Amzat Boukari-Yabara: L’idéal panafricain est une lutte pour la reconnaissance de nous-mêmes à partir de l’établissement de structures, d’institutions et de relations interpersonnelles débarrassées notamment de l’eurocentrisme, du capitalisme, du racisme, du sexisme et surtout des conditions qui ont permis à ces formes de domination de prospérer. Cette lutte qui se mène autant dans la base qu’au sommet, nécessite la restauration de la conscience historique africaine dans la longue durée dans un cadre afro-centré et dans l’espace dans un cadre panafricain. L’idéal panafricain suppose de repenser les institutions en sachant que la conception de la famille est la plus importante d’un point de vue concentrique, transversal et dialectique. La construction d’une Famille Africaine Mondiale demande que nos relations interpersonnelles s’améliorent et relèvent par le même biais nos relations entre groupes sociaux.
Selomcrys : Lors de cet évènement, vous souhaitez aussi supporter les entrepreneurs noirs. En quoi est-ce important pour vous ?
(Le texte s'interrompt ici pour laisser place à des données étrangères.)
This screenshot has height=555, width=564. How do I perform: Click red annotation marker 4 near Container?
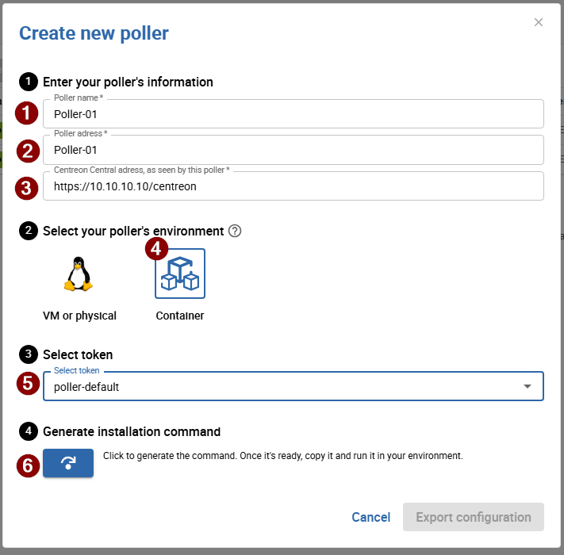(156, 248)
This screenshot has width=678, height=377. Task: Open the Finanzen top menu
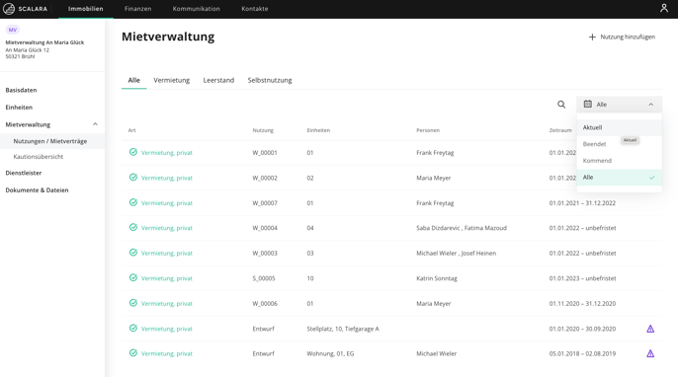(x=138, y=9)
Amzat Boukari-Yabara: Les entrepreneurs noirs sont à encourager car ils sont la base d’une indépendance économique plus large en terme de création d’emplois, de création de richesses et de produits afro-compatibles. Le tissu économique et social afrodescendant doit être renforcé mais il ne faut pas non plus croire que l’entrepreneuriat fera tout. Le soutien que je leur apporte est politique.
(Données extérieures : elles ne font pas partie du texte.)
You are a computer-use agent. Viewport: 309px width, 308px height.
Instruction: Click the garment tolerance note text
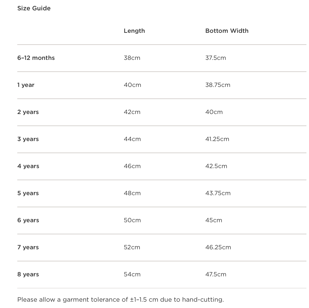point(120,300)
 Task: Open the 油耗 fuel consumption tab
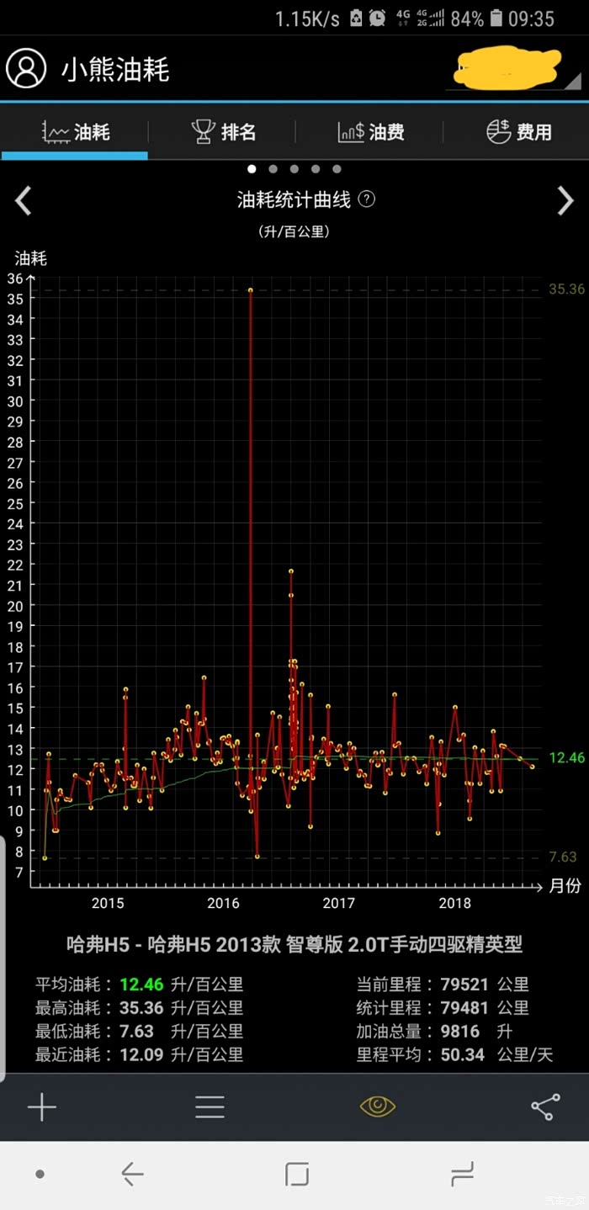click(x=76, y=132)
Selomcrys : D’autres activités ou conférences sont-elles prévues après cet évènement ?
Amzat Boukari-Yabara: Oui, il y a une longue liste de conférences prévues et une longue liste d’attentes d’événements jusqu’à environ octobre 2020, date à laquelle nous avons programmé un Congrès. En 2019, il y aura la Journée de l’Unité – UMOJA DAY qui se tiendra en deux parties, en mai et en novembre. Il y aura également les Universités annuelles de la Ligue Panafricaine – UMOJA en novembre. Entre temps, chaque semaine il y a des activités un peu partout dans les sections de la LP – UMOJA.